En conclusion, je vous écris cette lettre parce qu’en tant que membre de la communauté artistique, je suis inquiet. Je crains de devoir expliquer, une fois de plus, aux collègues et artistes internationaux, que l’homme blanc occidental, un groupe auquel j’appartiens, est capable de reconnaître ses privilèges et de regarder le reste du monde en ayant conscience de sa responsabilité. Je crains que les principes d’éthique, avec lesquels je développe, avec tant d’autres, des partenariats internationaux, puissent être affectés par l’exemple d’une culture coloniale et impérialiste que cette affaire met en lumière.

JE VOUS EN PRIE, NE BLÂMEZ PAS LES AUTRES APRÈS AVOIR MIS LE FEU AUX POUDRES.

Dans votre courte déclaration de démission, vous écrivez que vous ne pouvez plus travailler en Grèce parce que vous ne pouvez pas faire vos choix artistiques en toute liberté à cause d’un environnement artistique hostile.
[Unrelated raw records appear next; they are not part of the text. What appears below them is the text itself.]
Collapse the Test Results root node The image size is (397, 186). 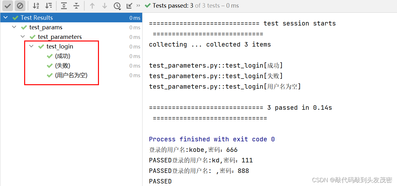tap(5, 18)
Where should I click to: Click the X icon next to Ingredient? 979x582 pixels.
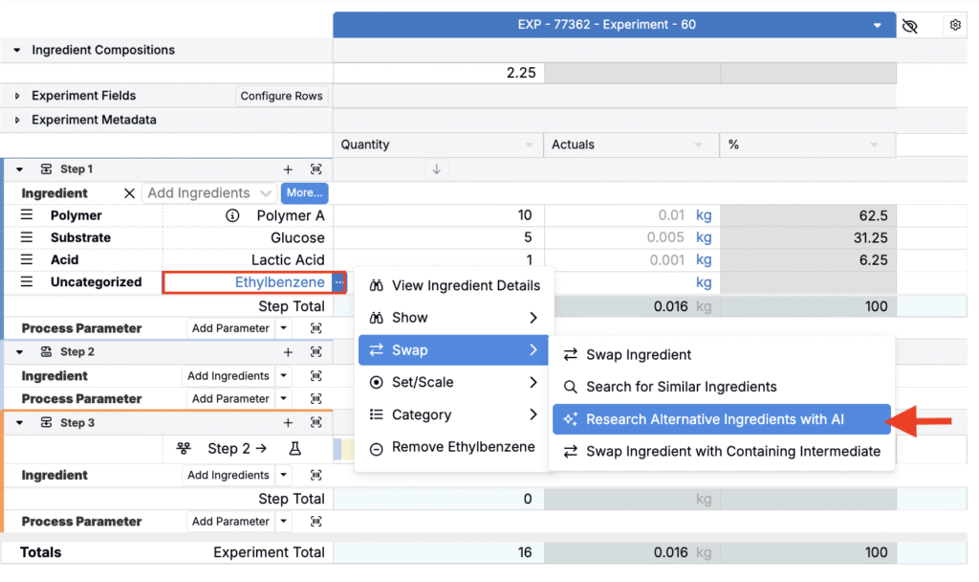pos(130,193)
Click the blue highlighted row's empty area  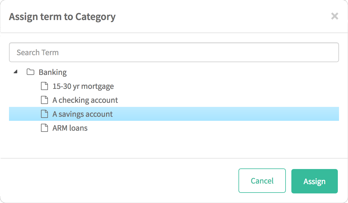coord(226,114)
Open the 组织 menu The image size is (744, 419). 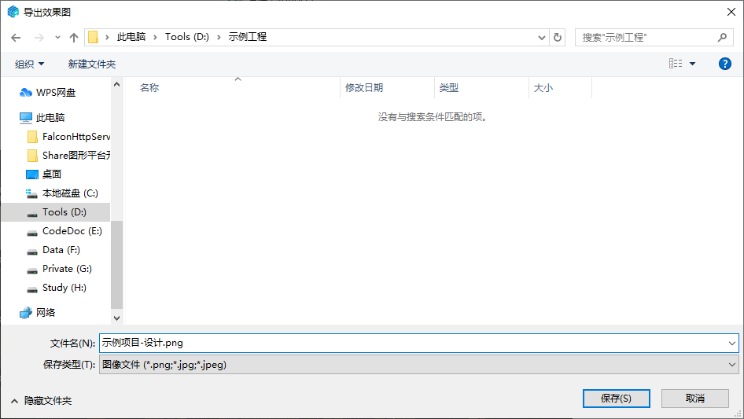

Le comble ! Votre conférence de presse a fait éclater ces sentiments hostiles. Votre plan artistique en a été l’étincelle. Je vous en prie, ne blâmez pas les autres après avoir mis le feu aux poudres. Nous devons tous réfléchir à notre position privilégiée de membre de la communauté artistique belge, qui est forte et bien soutenue par rapport à d’autres. Et nous avons grandement besoin que vous, membre fondateur de cette communauté, ralliez les troupes.

Matthieu Goeury

 

- La lettre ouverte a été initialement publiée sur www.rektoverso.be, le site internet du magazine culturel belge rekto:verso.
- Sur Jan Fabre voir le numéro 85-86 d’Alternatives théâtrales, disponible en PDF.
Traduction de l’anglais par Laurence Van Goethem.

Auteur : Matthieu Goeury

Matthieu Goeury est un travailleur de l'art basé à Bruxelles, en Belgique. Il est producteur et programmateur de formes scéniques. Son parcours l'a mené à créer un lieu de recherche pour la jeune création, à participer à la création d'un important musée d'art contemporain, Centre Pompidou-Metz et à programmer l'un des lieux les plus excitants en Europe, Vooruit. Il a créé les festivals Possible Futures et (IM)Possible Futures à Gand. Dans ses projets, il essaie, avec plus ou moins de réussite, de développer une éthique basée sur un engagement socio-politique et des principes de solidarité, d'équité, de diversité, de pragmatisme, le tout dans une atmosphère relativement sérieuse.